Give an exact reproduction of the lines from the one with "Given: Select the esx03 host in the list" to the final line of the entries below, both ends included, and omit the pictures.
Source data Start Marker
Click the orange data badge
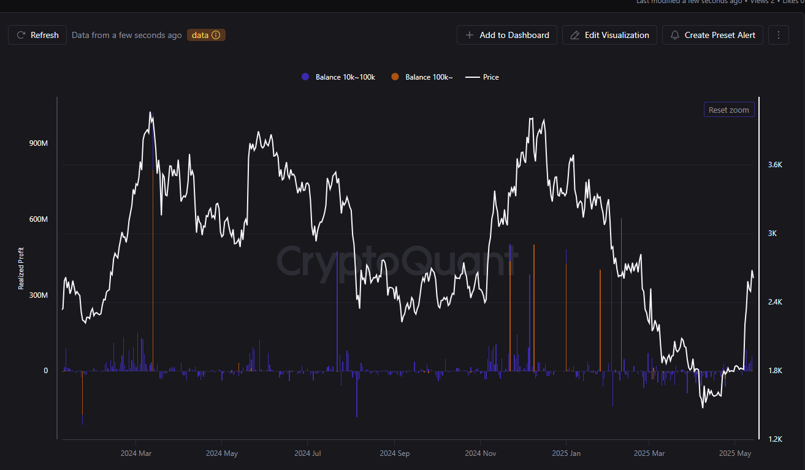This screenshot has width=805, height=470. 206,35
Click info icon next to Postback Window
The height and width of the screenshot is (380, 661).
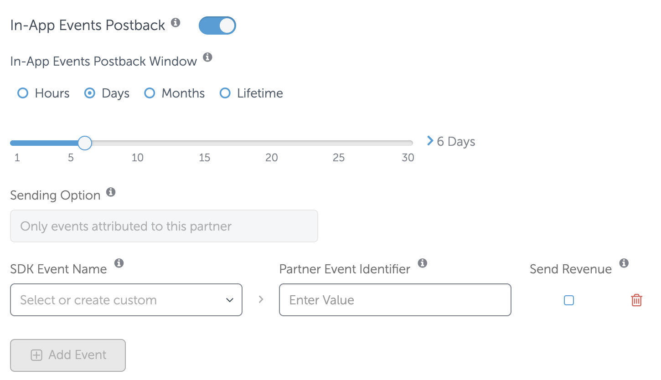[x=207, y=57]
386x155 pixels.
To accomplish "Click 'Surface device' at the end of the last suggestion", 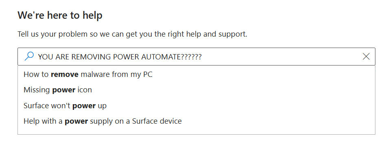I will coord(157,121).
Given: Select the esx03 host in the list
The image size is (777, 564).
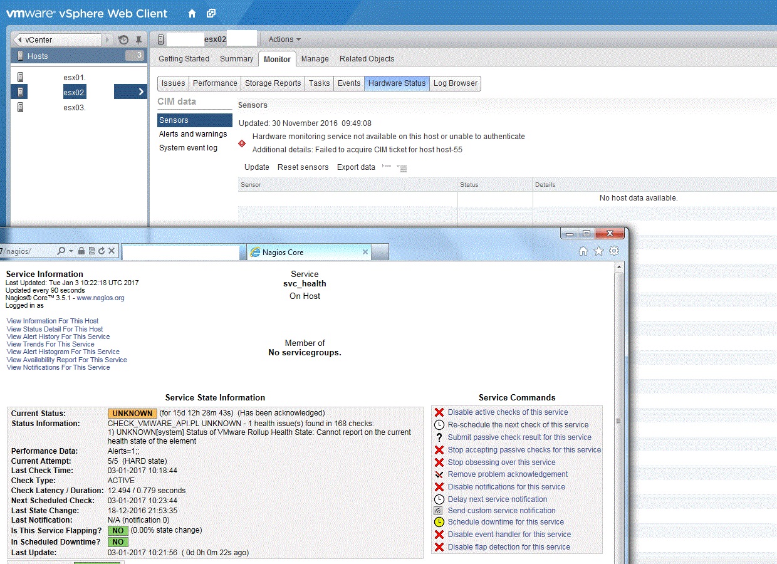Looking at the screenshot, I should click(x=74, y=108).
Source data End Marker
▸ **Answer to the exercise**:
Given: Select the esx03 host in the list
The image size is (777, 564).
Looking at the screenshot, I should click(x=74, y=108).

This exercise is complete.